The U.S. has gone over a COVID-case seven-day average of 140,000 three times – with the winter 2020-21 surge, the Delta surge, and the Omicron surge. I have picked out the dates when 140,000 was surpassed on the upward-moving trendlines with each surge, then added two weeks to see how death trailed compared to what South Korea is experiencing now. The raw numbers tell the tale (all numbers below are from the respective charts for S Korea and the US on Worldometers):

S Korea

Cases (7-day avg)
2/26/2022 - 139,039
2/27/2022 - 147,427

Deaths (7-day avg)
3/12/2022 - 192
3/13/2022 - 206

USA

Winter 2020-21 surge:

Cases (7-day avg)
11/12/2021 - 139,378
11/14/2021 - 150,855

Deaths (7-day avg)
11/28/2020 - 1,856
11/30/2020 - 1,792

Delta surge:

Cases (7-day avg)
8/16/2021 - 137,849
8/17/2021 - 140,209

Deaths (7-day avg)
8/30/2021 - 1,626
8/31/2021 - 1,652

Omicron surge:

Cases (7-day avg)
12/18/2021 - 136,810
12/19/2022 - 143,306

Deaths (7-day avg)
1/1/2022 - 1,326
1/2/2022 - 1,357

  1. Omicon (and to a somewhat lesser degree, Delta before it) is notoriously able to cause breakthrough infections among the vaccinated.

  2. But, in most cases, the vaccinations (especially if a booster was also given) were pretty danged good at preventing serious illness, hospitalization, and death. In the U.S., roughly 3/4 of the people who got seriously ill from Omicron were unvaccinated, and the unvaccinated were 20 times more likely to die from Omicron than the vaccinated were.

Are they simply just testing more? I know they were very high on testing early on.

Exactly. When omnicrom hit here, it came faster than we could test, so we stopped testing and just assumed everyone had likely been exposed.

Part of S Korea’s early success is because they tested relentlessly. And it seems they still are, which would explain these numbers.

Once it hit, instead of reporting infection rates, the focus shifted to counting hospitalizations. Since high vaxxing meant many or most, new infections would not result in hospitalization, that became a better metric. It sounds like they haven’t made that shift and are still tallying infection rates.

I read where China is also having a surge. This virus is a Nightmare on Elm Street.

Are you serious? The mortality rate for Covid patients who are vaccinated is far less than 10% that for the unvaccinated. The morbidity rate is reduced tremendously too.

Quick look at Canada, South Korea, and the USA. Canada and S.Korea have high vaccination rates but Canada did a poor job with track and trace. The US is added just for context.

You can see the case rate skyrocket in South Korea but notice the effectively flat rate up until now.
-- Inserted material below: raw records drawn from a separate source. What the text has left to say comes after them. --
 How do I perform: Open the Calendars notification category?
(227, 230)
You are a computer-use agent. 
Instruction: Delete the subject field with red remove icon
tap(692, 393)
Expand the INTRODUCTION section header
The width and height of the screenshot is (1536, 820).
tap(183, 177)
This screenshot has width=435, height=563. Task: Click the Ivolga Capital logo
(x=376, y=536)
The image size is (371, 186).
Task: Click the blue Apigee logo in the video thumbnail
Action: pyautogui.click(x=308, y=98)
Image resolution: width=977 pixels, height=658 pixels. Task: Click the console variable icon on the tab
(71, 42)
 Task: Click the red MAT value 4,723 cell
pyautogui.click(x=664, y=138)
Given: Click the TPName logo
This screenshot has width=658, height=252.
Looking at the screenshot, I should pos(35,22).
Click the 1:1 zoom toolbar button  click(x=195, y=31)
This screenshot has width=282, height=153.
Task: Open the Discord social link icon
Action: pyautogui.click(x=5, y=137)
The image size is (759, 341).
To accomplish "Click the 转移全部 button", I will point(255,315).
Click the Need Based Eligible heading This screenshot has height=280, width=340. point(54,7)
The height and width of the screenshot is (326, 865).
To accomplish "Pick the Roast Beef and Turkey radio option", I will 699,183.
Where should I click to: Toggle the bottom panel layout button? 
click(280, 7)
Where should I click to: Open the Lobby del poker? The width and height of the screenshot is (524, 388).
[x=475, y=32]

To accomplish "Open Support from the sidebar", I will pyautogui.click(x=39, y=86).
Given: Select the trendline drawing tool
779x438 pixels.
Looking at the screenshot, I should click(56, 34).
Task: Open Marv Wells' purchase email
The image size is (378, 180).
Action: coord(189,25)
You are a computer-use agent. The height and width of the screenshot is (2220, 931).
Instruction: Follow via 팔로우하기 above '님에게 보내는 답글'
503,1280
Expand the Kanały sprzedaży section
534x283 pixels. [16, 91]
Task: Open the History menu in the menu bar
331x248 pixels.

Even so, death rates from covid are only now hitting US levels. Big question will be around how damaging to health care the surge will be.

According to ourworldindata, their ICU patients are still low.

Did they have the Omicron surge at the same time we did, and they’re having another one?

Or is this some sort of delayed thing where we had ours a month or two ago, and they’re just now having it?

I mean, even if they were having their surge for the first time, this shows that the vaccine is very weak against prevention infection/transmission.

It seems to be great against preventing severe symptoms or death. But it sure isn’t preventing outbreaks from happening with gusto.

Welcome to late 2021.

Well, yeah, and that’s exactly what the world has learned about these new variants over the past six months.

This was the great hope of what the vaccine would be able to do, reduce mortality and morbidity. It’s almost miraculous that it’s been so effective in doing that. Any ability of the vaccine to prevent infection altogether would have been icing on the cake. And it has shown some ability in that area, just not as much as we all would like.